Un coursier expérimenté à Manhattan (qui détient un baccalauréat en droit de la prestigieuse Université Columbia) reçoit un message maudit. Cela déclenche des poursuites avec un ripou, soit un policier corrompu et joueur compulsif qui voudrait intercepter l’enveloppe qui contient le numéro gagnant d’un tirage au sort illicite lié au monde interlope. Il s'agit d’un film hollywoodien rempli de scènes de poursuites exaltantes et d’effets spéciaux spectaculaires. Le coursier pédale à travers des feux rouges et joue au chat et à la souris avec un autre policier à vélo, mais il arrive à livrer l’enveloppe à l’heure.


Comment sommes-nous censé.e.s comprendre le rôle du vilain principal de ce film s’il est un policier corrompu? Ce film pourrait-il être considéré comme un précurseur du mouvement« Defund the police »? La relation entre  la normativité de la route (le code de sécurité routière) et la réalité des cyclistes est mal adaptée Après tout, les piétons ont le trottoir, les chauffeurs ont la rue, et les cyclistes n’ont nulle part.


Le public, en étant exposé à des représentations de coursiers sexistes et délinquants, intègre parfois ces images stéréotypées.
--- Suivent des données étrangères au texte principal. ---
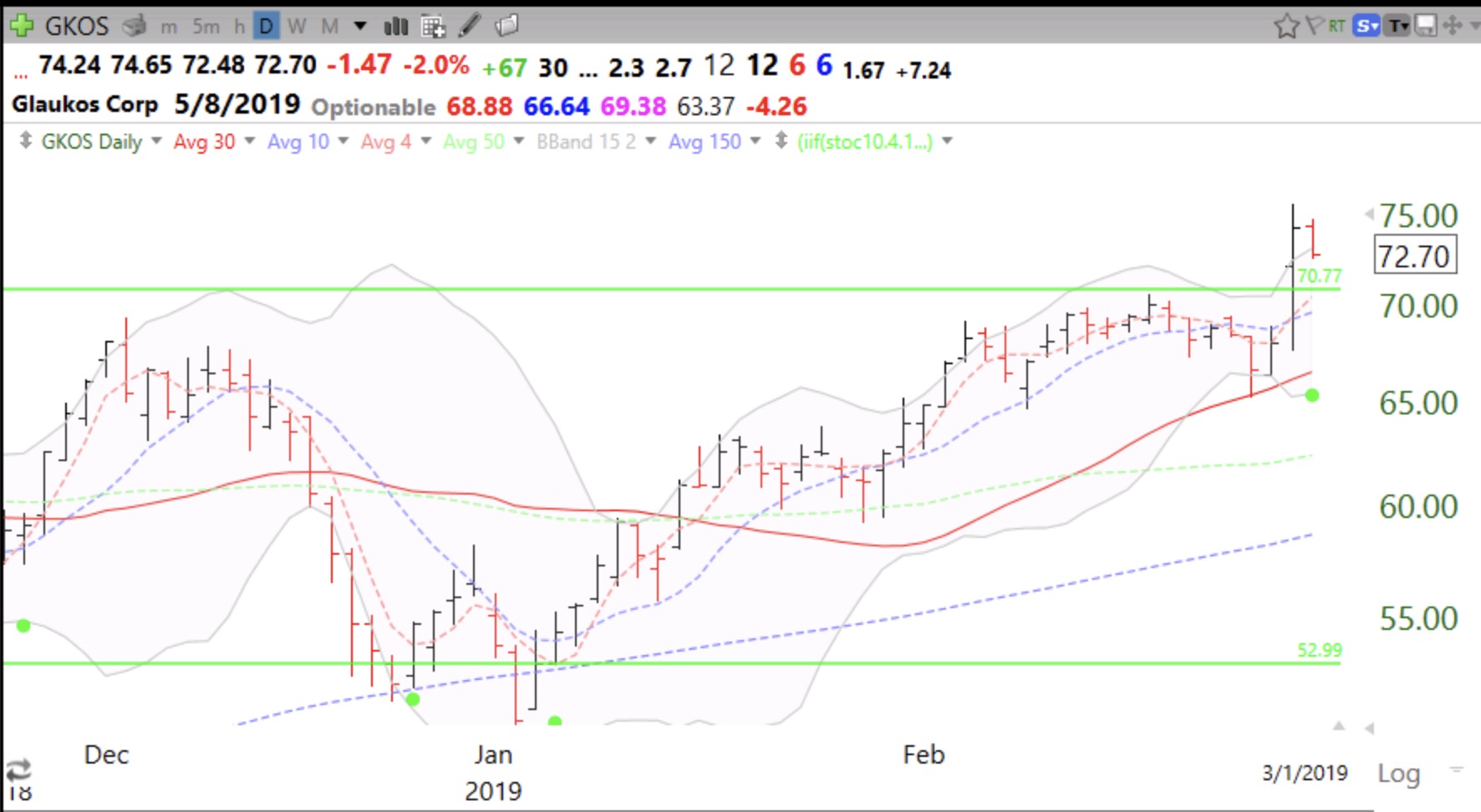Screen dimensions: 1481x812
Task: Switch to Monthly timeframe M
Action: point(330,27)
Les cyclistes qui ne suivent pas les règles sont plus remarqués que les automobilistes qui dépassent quasiment tous·tes la vitesse maximale sur l’autoroute et dans les zones scolaires. Comment adoucir l’image du coursier criminel? Le coursier à bicyclette est, selon un certain sondage, une des professions les plus détestées parmi les politiciens et les portiers. Un coup de pédale à la fois, on espère changer cette image. Peu importe le transport que vous empruntez, on espère, comme d’habitude, que vos lumières soient vertes.